Upgrade PVE 6.x to 7.x : Grub issues

Two new files.
 

Attachments

  • Output from the non-working node.txt
    52.3 KB · Views: 30
  • Output from a working node.txt
    41.1 KB · Views: 17
okay, so for some strange reason grub is unable to find the pve/root LV (it does see and skip the thin LVs on pve/data and the thin pool itself). I don't think we can get further on that front unless you are comfortable with running grub-probe under gdb and debugging grub's LVM implementation..

how does the full generated grub.cfg look like on the node with the errors? did you already reboot since the upgrade (don't do it yet please, just tell me if you have ;))?
 
okay, so for some strange reason grub is unable to find the pve/root LV (it does see and skip the thin LVs on pve/data and the thin pool itself). I don't think we can get further on that front unless you are comfortable with running grub-probe under gdb and debugging grub's LVM implementation..

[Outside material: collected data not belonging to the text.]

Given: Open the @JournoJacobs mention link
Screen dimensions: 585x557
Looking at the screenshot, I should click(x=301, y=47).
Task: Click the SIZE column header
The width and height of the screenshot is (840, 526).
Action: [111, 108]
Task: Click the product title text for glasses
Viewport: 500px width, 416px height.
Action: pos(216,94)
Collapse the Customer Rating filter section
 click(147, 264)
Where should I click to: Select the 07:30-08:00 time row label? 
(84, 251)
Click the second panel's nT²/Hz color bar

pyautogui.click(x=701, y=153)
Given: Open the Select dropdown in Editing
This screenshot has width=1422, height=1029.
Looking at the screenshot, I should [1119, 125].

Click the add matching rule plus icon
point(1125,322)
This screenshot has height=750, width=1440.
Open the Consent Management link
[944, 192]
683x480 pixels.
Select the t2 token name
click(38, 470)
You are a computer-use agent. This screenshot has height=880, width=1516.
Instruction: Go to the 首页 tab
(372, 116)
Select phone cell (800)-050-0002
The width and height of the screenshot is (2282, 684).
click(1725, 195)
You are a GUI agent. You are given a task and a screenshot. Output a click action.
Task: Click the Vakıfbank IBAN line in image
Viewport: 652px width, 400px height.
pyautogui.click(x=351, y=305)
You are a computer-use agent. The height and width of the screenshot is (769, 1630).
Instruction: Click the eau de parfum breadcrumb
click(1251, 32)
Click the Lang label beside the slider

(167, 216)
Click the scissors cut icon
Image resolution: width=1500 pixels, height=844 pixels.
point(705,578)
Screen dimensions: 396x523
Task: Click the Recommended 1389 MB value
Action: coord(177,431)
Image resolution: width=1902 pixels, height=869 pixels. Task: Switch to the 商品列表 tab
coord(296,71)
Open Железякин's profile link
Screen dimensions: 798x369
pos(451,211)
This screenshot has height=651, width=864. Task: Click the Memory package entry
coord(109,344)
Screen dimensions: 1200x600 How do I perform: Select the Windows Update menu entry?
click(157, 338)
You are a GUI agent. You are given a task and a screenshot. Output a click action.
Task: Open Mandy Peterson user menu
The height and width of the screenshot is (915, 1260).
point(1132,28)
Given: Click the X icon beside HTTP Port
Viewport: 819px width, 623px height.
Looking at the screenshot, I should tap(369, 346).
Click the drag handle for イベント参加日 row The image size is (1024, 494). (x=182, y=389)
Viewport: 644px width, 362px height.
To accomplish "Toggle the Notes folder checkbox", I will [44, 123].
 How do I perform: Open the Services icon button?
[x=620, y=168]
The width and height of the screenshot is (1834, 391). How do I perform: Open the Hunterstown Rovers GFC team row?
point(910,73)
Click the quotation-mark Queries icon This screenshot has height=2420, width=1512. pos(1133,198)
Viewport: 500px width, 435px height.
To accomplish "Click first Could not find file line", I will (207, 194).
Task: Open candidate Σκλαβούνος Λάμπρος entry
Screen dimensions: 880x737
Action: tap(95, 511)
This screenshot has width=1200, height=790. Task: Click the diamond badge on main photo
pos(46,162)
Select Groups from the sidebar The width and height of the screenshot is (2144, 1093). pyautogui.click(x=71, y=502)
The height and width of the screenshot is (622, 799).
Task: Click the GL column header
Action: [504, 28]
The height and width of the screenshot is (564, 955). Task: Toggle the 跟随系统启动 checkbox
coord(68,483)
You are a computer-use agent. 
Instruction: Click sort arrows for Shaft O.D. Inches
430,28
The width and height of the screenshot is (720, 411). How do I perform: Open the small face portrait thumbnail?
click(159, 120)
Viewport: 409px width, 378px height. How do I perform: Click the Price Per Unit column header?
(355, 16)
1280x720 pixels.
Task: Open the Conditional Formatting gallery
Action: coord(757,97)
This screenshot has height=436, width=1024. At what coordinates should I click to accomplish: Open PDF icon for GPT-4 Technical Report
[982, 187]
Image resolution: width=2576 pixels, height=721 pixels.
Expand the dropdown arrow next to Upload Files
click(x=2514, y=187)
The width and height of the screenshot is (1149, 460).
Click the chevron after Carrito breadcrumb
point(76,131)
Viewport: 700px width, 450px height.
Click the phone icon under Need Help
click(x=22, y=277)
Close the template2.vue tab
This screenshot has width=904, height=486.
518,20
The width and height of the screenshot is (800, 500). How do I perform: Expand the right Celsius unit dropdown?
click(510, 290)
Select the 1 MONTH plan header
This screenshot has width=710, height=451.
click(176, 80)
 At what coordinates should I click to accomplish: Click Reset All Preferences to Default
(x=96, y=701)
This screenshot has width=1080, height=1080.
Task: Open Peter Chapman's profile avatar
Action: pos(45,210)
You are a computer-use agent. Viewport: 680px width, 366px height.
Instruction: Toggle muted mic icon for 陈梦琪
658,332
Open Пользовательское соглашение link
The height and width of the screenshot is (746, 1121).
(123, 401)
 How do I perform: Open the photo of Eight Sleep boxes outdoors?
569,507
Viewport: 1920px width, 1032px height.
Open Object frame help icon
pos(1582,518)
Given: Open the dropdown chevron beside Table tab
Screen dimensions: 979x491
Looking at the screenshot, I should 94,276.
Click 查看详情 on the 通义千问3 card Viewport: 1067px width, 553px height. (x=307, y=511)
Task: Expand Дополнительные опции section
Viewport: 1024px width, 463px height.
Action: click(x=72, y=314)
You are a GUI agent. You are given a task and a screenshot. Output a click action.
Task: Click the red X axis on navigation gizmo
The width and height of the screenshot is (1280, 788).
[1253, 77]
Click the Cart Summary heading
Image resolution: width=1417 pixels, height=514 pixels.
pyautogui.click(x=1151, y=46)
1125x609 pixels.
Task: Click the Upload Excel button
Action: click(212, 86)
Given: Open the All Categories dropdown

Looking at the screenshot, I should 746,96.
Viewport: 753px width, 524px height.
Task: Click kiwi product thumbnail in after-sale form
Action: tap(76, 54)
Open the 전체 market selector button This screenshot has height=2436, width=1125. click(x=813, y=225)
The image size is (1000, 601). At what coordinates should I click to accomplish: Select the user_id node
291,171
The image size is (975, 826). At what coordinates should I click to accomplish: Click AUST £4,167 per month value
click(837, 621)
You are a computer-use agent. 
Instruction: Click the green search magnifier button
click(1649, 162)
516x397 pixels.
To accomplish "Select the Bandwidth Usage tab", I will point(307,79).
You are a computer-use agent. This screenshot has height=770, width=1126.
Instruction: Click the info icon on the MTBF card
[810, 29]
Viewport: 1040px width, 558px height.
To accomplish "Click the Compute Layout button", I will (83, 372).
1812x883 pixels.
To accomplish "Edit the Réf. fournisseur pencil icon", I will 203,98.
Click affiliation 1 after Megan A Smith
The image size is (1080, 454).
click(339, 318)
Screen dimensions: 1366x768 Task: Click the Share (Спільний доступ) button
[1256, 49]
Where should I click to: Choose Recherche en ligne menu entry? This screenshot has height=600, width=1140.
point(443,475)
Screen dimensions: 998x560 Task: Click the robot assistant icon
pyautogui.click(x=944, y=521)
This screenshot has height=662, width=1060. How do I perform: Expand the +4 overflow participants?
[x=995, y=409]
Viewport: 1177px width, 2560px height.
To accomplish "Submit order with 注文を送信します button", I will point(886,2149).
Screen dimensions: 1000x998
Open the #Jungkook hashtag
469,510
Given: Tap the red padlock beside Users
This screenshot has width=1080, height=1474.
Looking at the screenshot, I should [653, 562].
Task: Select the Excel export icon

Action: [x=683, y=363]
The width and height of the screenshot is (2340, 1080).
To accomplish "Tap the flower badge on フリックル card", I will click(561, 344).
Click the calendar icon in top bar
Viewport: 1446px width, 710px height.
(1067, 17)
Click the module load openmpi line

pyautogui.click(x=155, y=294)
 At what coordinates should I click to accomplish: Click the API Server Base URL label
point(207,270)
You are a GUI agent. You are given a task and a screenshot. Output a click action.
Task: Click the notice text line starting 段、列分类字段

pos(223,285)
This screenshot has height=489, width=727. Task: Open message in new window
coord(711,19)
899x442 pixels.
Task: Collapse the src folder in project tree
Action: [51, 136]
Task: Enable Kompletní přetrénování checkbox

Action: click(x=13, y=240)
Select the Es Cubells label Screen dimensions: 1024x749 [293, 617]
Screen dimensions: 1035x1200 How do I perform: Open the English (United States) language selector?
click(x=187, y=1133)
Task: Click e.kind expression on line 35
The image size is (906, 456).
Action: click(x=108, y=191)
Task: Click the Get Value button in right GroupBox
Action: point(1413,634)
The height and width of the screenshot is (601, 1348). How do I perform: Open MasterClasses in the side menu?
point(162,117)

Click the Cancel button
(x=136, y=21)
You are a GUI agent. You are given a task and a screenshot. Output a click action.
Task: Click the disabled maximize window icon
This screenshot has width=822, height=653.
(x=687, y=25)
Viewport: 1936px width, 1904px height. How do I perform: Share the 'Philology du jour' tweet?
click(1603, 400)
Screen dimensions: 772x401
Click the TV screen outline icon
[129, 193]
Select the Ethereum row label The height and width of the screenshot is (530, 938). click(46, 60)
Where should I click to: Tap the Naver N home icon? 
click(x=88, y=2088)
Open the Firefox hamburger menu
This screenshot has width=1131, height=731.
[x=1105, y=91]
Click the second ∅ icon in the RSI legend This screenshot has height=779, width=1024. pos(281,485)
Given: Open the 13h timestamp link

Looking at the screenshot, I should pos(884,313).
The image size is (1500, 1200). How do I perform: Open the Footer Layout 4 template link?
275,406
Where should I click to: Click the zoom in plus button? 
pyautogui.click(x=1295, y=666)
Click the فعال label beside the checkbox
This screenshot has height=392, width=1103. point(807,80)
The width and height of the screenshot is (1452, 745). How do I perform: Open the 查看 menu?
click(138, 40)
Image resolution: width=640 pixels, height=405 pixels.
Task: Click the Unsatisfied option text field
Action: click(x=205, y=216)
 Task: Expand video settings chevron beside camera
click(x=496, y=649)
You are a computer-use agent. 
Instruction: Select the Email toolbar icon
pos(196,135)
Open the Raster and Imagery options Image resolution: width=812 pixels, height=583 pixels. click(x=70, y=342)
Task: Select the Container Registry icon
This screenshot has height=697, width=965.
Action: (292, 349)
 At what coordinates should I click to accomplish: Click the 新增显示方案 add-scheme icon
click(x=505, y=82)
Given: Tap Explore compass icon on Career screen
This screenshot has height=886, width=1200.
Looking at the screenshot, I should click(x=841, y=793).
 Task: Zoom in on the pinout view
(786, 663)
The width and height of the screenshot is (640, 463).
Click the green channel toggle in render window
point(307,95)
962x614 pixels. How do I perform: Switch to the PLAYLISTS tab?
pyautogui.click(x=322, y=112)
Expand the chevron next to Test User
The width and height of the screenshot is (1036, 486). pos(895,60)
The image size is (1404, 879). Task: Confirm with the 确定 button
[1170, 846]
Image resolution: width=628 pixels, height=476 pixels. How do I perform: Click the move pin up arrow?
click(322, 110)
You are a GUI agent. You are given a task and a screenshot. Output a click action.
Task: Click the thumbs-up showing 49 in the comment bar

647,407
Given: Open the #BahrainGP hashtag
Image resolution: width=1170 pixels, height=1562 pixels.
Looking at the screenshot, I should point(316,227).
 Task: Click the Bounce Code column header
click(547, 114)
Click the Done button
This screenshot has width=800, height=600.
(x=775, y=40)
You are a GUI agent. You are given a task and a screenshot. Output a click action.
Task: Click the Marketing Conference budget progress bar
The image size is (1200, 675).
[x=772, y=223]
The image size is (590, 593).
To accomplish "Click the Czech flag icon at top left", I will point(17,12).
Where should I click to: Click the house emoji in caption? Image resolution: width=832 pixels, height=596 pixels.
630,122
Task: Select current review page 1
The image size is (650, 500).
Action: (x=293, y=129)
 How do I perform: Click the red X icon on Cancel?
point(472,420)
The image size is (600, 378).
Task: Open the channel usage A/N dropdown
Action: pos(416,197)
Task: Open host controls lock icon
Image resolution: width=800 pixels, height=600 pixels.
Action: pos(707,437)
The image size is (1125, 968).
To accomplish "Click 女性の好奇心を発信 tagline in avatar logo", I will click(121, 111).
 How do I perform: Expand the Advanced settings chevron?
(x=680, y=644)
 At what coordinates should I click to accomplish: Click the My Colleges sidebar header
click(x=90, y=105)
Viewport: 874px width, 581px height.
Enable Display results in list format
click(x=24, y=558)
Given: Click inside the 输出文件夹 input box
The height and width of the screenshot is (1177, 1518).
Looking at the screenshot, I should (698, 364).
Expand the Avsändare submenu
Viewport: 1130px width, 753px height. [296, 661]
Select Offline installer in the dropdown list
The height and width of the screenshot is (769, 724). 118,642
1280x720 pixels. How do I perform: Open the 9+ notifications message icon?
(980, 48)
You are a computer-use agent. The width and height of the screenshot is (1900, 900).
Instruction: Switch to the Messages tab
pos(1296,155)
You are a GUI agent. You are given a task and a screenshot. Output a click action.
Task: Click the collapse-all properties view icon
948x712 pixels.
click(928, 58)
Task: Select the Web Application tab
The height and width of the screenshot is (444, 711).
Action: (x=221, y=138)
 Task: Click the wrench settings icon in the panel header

how does the full generated grub.cfg look like on the node with the errors? did you already reboot since the upgrade (don't do it yet please, just tell me if you have ;))?

The auto-generated grub.cfg is really different on the non-working node compared to the working nodes.

On the non-working node, the reboot remains ok but I'm not comfortable to use it with a potential grub failure.
 
could you please still post the generated grub.cfg files?
 
could you please still post the generated grub.cfg files?

Here is the grub.cfg file from the non-working node.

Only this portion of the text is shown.